Die Erde ist schön - bei Wiemer geht der Satz weiter mit den Worten: und es lebt sich leicht im Tal der Hoffnung. Und dann beschreibt der Dichter das „Tal der Hoffnung": Gott wohnt nah hinterm Zaun. Im Rohr der Rakete nisten die Tauben. Alle Wege sind offen. Im Atlas fehlen die Grenzen. Das Wort ist verstehbar. Wer Ja sagt, meint Ja, und ich liebe bedeutet: jetzt und für ewig. Die Hand des Armen ist nie ohne Brot. In diesen und anderen Worten wird das Gegenteil von dem ausgesprochen, was nicht schön ist auf der Erde und nur Gegenstand der Hoffnung sein kann. Schön ist die Erde also, wenn es auf ihr Friede gibt, wenn Worte wahr und Menschen treu sind, wenn Armen Gerechtigkeit widerfährt - und wenn der verborgene Gott ganz nahe ist. Am Ende des Gedichts ist dann auch noch vom Tod die Rede und von der Hoffnung gegen ihn: Ein Engel steht am Abend des Lebens am Tor zum anderen Leben und spricht: Steh auf!

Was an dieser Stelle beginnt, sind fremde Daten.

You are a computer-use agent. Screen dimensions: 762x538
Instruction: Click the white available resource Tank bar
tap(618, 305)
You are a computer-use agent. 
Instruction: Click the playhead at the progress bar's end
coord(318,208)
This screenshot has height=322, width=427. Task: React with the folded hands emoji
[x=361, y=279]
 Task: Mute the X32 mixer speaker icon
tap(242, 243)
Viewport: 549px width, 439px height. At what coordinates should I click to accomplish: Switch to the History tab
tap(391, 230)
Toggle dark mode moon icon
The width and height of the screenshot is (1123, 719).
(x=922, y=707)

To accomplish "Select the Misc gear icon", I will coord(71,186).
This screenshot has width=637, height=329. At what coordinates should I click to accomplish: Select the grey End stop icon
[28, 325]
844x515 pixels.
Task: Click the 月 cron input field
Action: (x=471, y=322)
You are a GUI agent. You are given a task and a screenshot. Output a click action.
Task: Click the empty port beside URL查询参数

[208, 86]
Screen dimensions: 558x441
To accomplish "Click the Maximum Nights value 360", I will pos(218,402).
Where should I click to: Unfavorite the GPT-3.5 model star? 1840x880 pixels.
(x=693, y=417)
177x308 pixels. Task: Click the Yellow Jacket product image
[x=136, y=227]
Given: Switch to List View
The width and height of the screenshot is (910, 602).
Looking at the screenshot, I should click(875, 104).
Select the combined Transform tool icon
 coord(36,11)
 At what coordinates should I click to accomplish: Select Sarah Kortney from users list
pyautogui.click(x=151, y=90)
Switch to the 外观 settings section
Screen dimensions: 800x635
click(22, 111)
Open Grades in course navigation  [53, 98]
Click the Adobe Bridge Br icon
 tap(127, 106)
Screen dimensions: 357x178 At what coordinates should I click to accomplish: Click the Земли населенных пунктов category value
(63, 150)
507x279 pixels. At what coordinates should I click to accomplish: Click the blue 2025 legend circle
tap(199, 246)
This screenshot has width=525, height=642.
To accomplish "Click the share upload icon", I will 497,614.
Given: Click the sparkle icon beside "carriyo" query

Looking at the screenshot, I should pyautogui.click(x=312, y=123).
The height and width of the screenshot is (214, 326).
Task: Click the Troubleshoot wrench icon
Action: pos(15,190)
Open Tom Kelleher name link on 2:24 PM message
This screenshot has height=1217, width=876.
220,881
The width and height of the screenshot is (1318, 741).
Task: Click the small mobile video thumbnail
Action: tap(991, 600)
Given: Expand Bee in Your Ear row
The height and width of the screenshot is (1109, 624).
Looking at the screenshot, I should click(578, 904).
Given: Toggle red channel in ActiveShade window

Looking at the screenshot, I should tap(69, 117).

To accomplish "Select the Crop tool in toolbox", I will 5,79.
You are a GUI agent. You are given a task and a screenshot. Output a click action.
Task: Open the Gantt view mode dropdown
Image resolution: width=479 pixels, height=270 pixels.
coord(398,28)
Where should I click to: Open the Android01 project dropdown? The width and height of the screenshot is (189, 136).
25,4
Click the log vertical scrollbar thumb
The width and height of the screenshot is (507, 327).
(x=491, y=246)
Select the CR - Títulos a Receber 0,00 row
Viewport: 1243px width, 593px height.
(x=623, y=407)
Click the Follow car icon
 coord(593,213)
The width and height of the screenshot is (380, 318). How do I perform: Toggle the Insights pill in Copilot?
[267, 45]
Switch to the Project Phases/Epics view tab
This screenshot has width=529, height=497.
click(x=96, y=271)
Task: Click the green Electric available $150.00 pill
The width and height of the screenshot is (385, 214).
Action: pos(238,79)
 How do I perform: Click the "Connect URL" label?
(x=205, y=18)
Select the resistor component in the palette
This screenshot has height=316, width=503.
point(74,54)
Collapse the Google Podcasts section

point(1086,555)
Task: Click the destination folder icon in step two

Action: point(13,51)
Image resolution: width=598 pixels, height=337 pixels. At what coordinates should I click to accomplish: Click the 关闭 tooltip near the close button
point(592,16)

Wiemer hat dieses Gedicht in einer depressiven Phase seines Lebens geschrieben. Was er vor Augen hat, war für ihn damals wohl Ausdruck einer unerfüllbaren Sehnsucht. Später hat er dem Gedicht die Überschrift gegeben: Entwurf für ein Osterlied. Damit hat er angedeutet, dass es einen Grund für Hoffnung gegen den Augenschein gibt: den Sieg des Lebens über das Dunkel in der Welt, wie er durch Jesus Christus glaubhaft geworden ist. Wiemer malt Bilder vom Tal der Hoffnung, in denen sich die Realität spiegelt. Und hoffend kann dann er sagen: Die Erde ist schön. Die Schönheit der Erde, wie man sie jetzt schon erleben kann, ist für mich ein Hinweis auf das Erhoffte. Sie ist trotz allem, was die Schöpfung und uns belastet, Grund zur Freude an ihr und an den Spuren Gottes in ihr.